ニュース 金融 作成日:2013年1月4日_記事番号:T00041445
コンビニエンスストア最大手、セブン−イレブンはこのほど、自動車・バイク保険など個人向け損害保険商品の販売を開始した。4,850店以上に設置されているマルチメディア端末、「ibon」で購入できる。当面は損保大手、富邦産物保険と提携し、将来は各社の商品を幅広く取り扱い消費者のニーズに応える。銀行を上回る販売網を一気に構築し、保険業界にとって衝撃となりそうだ。4日付経済日報などが報じた。

セブン−イレブンを展開する統一超商(プレジデント・チェーンストア)は新会社、統超保険経紀人(プレジデント・インシュランス・ブローカーズ)を資本金1,500万台湾元(約4,500万円)で設立し、生命保険と損害保険を販売する事業免許を取得した。当初は損保市場の半分近くを占める自動車・バイク保険のほか、旅行傷害保険を販売し、年内に住宅火災保険、ペット保険を取り扱い商品に加える。2006年から順次設置し、昨年1億5,000万件の利用があったibonだけでなく、インターネット販売サイト「iboncare」との両輪体制とする。

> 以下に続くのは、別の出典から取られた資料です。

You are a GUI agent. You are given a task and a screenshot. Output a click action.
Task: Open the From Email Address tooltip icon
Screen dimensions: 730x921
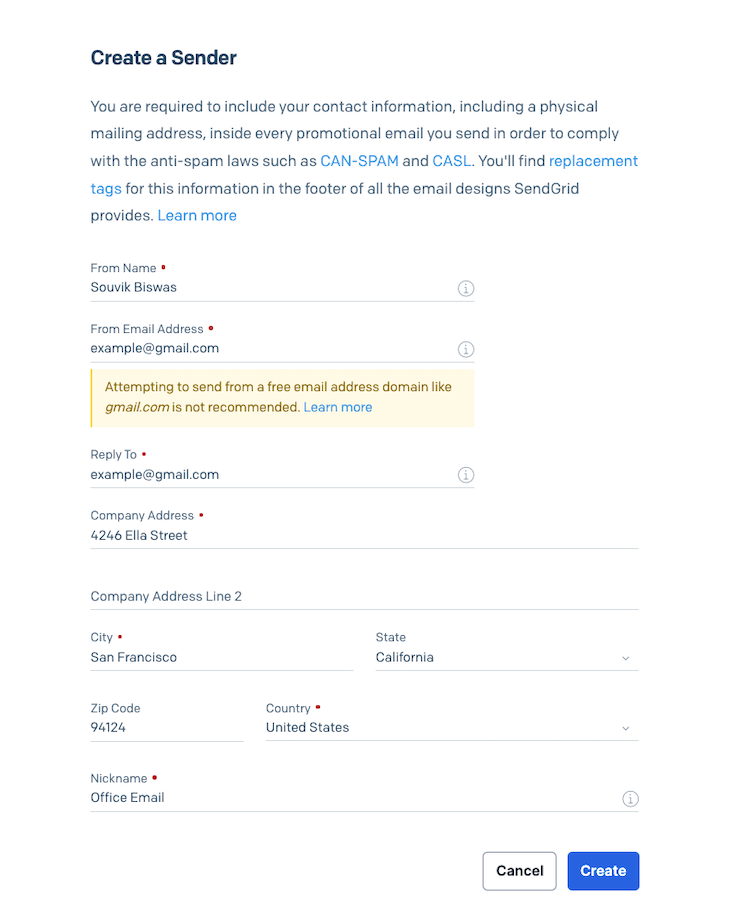(465, 349)
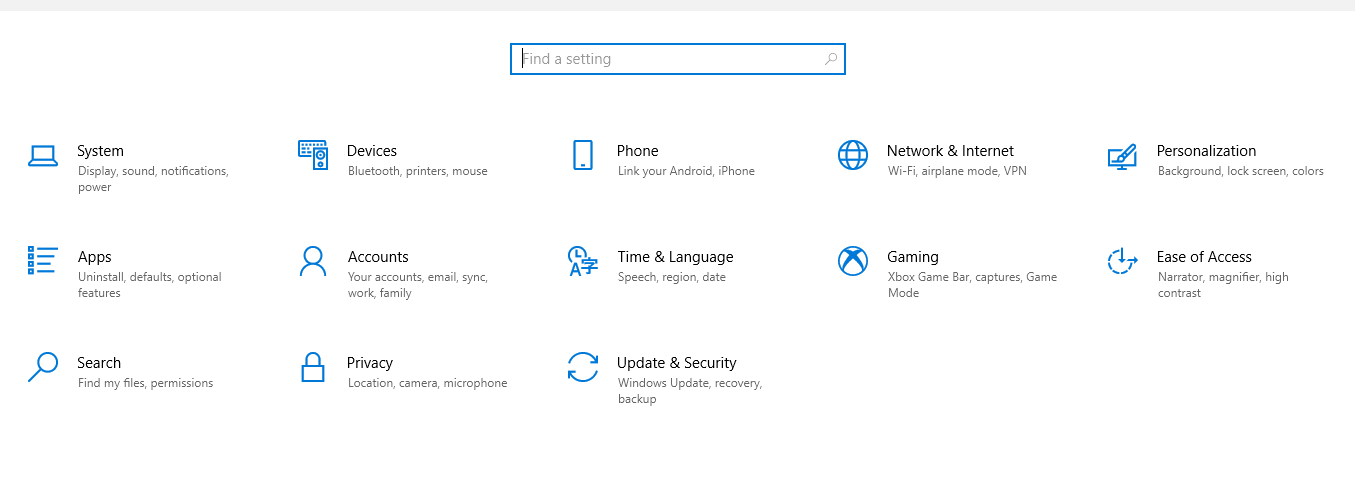Open the Network & Internet globe icon
Viewport: 1355px width, 493px height.
pos(853,155)
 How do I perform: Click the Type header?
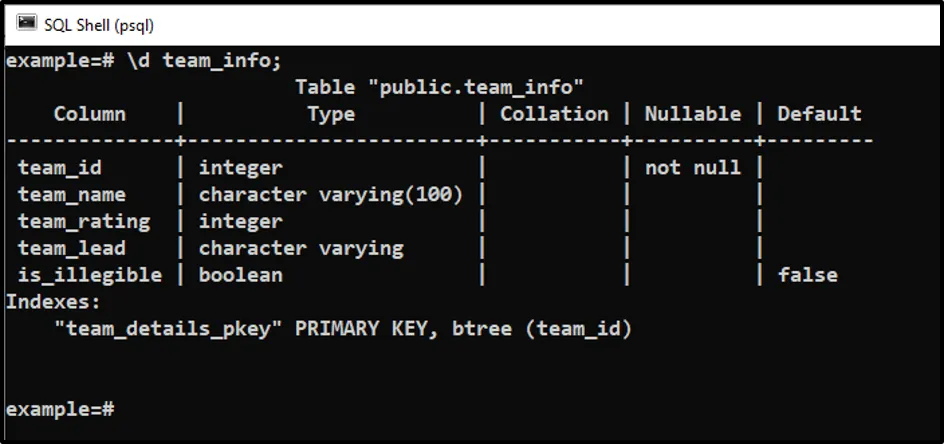tap(331, 114)
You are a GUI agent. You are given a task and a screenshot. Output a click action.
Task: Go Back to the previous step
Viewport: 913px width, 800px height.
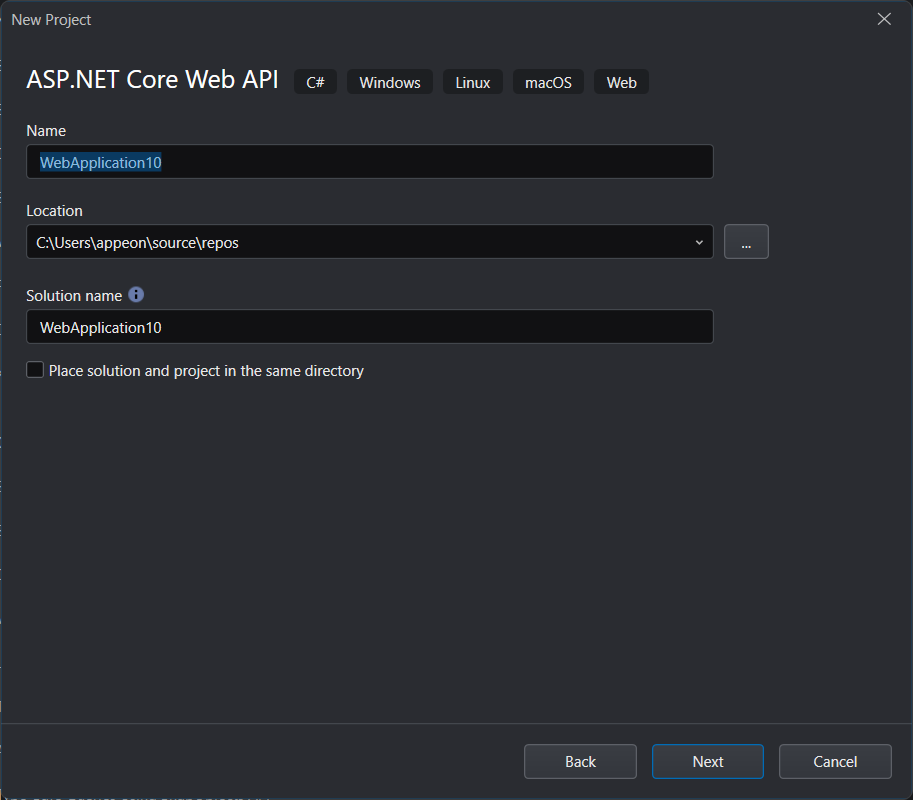tap(580, 762)
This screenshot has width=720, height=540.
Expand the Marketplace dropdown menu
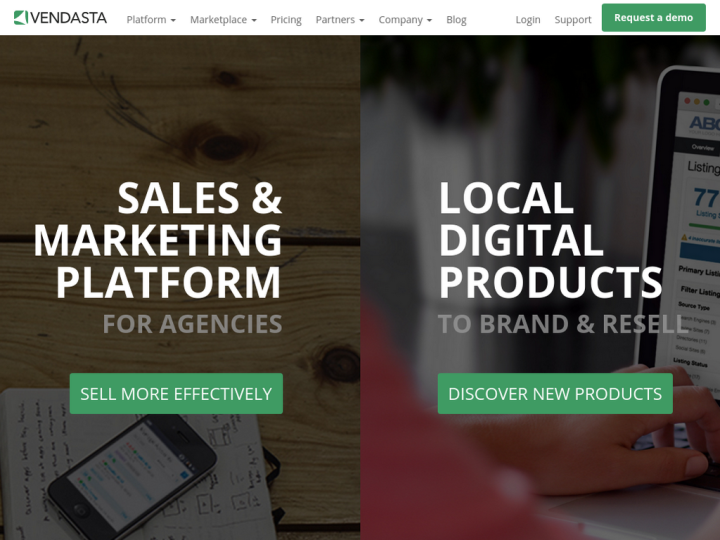coord(223,20)
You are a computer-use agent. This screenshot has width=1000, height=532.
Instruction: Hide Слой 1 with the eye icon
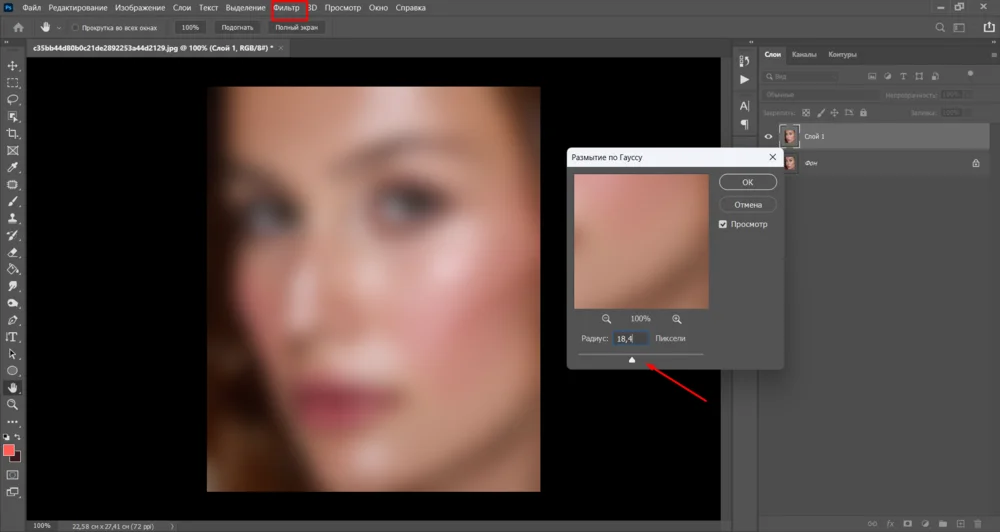coord(769,136)
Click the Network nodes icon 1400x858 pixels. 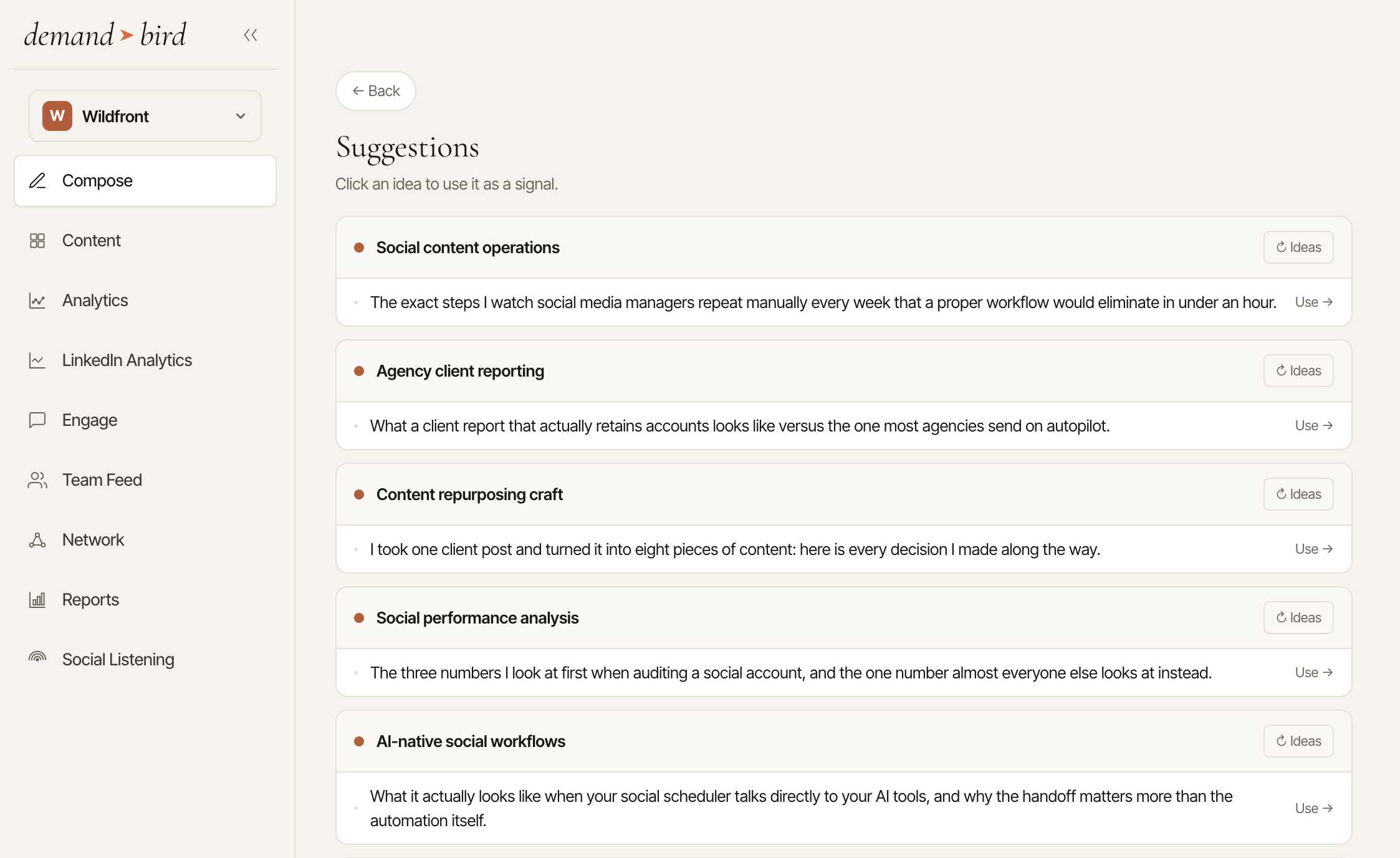tap(37, 540)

統一超商によると、英国の量販店、テスコはインターネットサイトで自動車保険を年間100万件以上、ペット保険を33万件販売、日本の楽天市場は保険会社39社と提携して保険商品106種を取り扱っている。ネット販売は英国の保険市場の2割、日本の1割を占めるほか、中国では消費者の8割がネットで保険商品を購入したことがあるが、台湾では1割にすぎないことに目を付けた。
コンビニ店員、保険販売資格は不要
富邦産険の陳伯耀・資深副総経理は、自動車・バイクの強制保険の保険料受け取り代行など、統一超商との提携はすでに7~8年にわたると実績を説明した。今回の個人向け損保商品販売では販売手数料が発生するので、保険契約者が支払う保険料は販売代理店や販売員から購入する場合と同額だと述べた。
金融監督管理委員会(金管会)は、ibon販売ならばコンビニ店員に保険販売の資格は不要との認識を示した。
国泰産物保険の広報担当者は、比較的単純な自動車の強制保険や旅行傷害保険などでも商品内容の説明を聞きたい人はおり、コンビニ店員と銀行員では商品知識の差は歴然としていると指摘。コンビニでの保険販売との競争に懸念はないと表明した。一方、消費者がコンビニで保険商品を購入する場合は、保障内容をよく理解して必要な項目を見定め、納得できる保険料かどうかよく検討すべきと提言した。
台湾の保険市場は保険料ベースで生命保険が年間2兆元、損害保険が1,000億元だ。